Stored data

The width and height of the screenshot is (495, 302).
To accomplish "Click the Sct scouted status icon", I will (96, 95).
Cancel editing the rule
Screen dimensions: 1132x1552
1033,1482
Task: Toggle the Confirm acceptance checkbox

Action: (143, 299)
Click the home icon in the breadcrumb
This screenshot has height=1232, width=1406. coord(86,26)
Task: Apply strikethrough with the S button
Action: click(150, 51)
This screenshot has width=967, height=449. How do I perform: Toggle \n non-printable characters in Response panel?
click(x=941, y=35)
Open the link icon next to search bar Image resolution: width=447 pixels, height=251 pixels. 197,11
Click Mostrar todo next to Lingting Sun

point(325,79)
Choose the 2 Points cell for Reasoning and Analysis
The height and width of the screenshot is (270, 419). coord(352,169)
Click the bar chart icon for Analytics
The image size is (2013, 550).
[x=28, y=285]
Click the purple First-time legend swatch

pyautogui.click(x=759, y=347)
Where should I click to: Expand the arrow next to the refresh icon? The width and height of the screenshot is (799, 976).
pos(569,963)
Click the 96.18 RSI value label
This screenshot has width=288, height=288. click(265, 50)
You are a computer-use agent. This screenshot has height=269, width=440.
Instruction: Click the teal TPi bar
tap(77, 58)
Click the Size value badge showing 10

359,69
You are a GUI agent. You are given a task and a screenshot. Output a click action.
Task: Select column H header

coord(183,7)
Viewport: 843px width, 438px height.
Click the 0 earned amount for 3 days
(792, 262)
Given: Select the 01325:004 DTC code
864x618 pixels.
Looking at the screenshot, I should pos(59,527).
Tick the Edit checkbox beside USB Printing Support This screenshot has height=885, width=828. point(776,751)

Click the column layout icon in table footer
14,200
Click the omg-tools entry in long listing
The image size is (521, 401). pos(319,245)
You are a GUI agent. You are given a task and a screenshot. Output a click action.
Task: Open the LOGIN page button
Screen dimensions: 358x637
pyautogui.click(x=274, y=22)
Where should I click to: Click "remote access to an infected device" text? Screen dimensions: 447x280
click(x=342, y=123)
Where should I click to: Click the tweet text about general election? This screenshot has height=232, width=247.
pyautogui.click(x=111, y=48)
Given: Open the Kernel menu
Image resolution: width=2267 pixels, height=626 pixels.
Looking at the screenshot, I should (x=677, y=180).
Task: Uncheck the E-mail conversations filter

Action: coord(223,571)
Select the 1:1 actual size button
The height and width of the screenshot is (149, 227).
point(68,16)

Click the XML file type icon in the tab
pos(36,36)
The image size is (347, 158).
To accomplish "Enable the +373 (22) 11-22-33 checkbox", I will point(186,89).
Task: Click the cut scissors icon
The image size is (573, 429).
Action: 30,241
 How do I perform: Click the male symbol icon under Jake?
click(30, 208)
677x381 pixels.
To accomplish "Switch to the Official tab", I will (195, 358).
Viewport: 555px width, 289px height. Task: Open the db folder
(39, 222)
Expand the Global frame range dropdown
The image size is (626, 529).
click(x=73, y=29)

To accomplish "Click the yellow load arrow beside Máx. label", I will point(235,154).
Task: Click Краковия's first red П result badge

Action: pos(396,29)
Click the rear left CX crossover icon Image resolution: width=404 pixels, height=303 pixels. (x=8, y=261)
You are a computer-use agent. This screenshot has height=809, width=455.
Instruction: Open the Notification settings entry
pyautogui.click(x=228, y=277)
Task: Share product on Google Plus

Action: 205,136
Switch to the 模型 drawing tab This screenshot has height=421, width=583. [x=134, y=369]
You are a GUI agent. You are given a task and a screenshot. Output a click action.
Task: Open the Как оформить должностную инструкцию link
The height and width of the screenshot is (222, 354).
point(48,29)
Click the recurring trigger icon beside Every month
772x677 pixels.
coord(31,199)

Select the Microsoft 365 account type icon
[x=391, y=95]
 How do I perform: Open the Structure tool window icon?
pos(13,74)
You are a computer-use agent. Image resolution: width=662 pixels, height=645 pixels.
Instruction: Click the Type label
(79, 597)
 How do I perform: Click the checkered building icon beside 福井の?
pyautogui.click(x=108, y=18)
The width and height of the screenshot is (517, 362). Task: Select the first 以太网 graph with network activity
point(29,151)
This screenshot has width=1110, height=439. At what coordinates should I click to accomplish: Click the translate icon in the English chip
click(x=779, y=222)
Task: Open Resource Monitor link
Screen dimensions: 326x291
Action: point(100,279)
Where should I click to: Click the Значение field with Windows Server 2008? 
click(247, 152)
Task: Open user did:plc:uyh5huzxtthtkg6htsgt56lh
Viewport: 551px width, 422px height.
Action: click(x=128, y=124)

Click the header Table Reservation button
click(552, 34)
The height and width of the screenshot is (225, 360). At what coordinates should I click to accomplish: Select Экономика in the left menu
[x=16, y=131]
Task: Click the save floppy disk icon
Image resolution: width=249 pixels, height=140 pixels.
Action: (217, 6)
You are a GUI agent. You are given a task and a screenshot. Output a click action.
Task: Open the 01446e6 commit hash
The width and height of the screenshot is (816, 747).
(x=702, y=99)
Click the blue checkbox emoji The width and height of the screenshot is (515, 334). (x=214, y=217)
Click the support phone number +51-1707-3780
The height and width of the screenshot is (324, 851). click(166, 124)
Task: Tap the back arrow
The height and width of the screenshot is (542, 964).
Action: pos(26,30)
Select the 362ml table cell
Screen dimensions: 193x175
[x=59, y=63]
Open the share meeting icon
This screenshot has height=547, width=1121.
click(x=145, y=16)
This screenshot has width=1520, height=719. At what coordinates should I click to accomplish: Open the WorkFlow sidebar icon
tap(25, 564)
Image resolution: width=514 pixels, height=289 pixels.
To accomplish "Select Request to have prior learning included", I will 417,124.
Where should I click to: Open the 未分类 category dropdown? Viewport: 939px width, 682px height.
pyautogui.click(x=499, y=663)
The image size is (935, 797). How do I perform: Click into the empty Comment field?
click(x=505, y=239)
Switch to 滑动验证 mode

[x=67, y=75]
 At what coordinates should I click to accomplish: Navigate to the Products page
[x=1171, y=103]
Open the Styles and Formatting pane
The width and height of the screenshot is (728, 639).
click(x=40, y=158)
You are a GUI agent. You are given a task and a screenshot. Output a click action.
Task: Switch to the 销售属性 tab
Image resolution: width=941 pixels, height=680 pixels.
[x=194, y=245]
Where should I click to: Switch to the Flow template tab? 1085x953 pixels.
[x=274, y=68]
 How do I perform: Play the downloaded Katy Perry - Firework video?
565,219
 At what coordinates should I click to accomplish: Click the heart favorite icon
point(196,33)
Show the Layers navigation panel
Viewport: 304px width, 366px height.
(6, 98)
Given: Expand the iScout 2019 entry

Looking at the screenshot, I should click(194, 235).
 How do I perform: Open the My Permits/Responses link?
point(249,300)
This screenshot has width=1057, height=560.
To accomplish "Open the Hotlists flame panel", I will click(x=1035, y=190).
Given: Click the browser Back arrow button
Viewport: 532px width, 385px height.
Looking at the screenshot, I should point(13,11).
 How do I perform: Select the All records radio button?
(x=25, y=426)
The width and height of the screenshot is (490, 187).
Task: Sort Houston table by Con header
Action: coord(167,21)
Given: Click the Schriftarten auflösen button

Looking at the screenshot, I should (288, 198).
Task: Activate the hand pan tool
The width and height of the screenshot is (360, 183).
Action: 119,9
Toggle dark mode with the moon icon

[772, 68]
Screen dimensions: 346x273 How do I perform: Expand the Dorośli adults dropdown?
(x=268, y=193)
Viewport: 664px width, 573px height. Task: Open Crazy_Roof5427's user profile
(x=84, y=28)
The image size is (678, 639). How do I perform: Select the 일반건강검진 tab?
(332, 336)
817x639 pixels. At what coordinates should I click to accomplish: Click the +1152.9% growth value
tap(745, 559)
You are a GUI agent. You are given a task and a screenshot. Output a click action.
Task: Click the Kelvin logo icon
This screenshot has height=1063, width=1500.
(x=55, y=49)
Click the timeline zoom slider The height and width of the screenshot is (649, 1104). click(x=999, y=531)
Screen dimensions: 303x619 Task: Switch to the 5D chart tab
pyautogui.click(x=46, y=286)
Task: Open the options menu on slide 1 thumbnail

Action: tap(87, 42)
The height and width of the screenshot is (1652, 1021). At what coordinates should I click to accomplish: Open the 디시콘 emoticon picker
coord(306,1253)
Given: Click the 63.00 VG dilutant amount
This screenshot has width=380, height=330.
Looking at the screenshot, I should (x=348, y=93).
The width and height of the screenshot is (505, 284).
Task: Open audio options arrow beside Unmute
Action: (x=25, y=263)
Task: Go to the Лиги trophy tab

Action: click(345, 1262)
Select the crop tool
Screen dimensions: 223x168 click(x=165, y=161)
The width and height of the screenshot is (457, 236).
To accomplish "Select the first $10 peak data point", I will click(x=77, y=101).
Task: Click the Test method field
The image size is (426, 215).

• [Your objective]: Will you return exactly the lines above from the one with "has height=269, width=440." down to the one with "Task: Open the LOGIN page button", counting both as part of the range?

• [Answer space]:
You are a computer-use agent. This screenshot has height=269, width=440.
Instruction: Click the teal TPi bar
tap(77, 58)
Click the Size value badge showing 10

359,69
You are a GUI agent. You are given a task and a screenshot. Output a click action.
Task: Select column H header

coord(183,7)
Viewport: 843px width, 438px height.
Click the 0 earned amount for 3 days
(792, 262)
Given: Select the 01325:004 DTC code
864x618 pixels.
Looking at the screenshot, I should pos(59,527).
Tick the Edit checkbox beside USB Printing Support This screenshot has height=885, width=828. point(776,751)

Click the column layout icon in table footer
14,200
Click the omg-tools entry in long listing
The image size is (521, 401). pos(319,245)
You are a GUI agent. You are given a task and a screenshot. Output a click action.
Task: Open the LOGIN page button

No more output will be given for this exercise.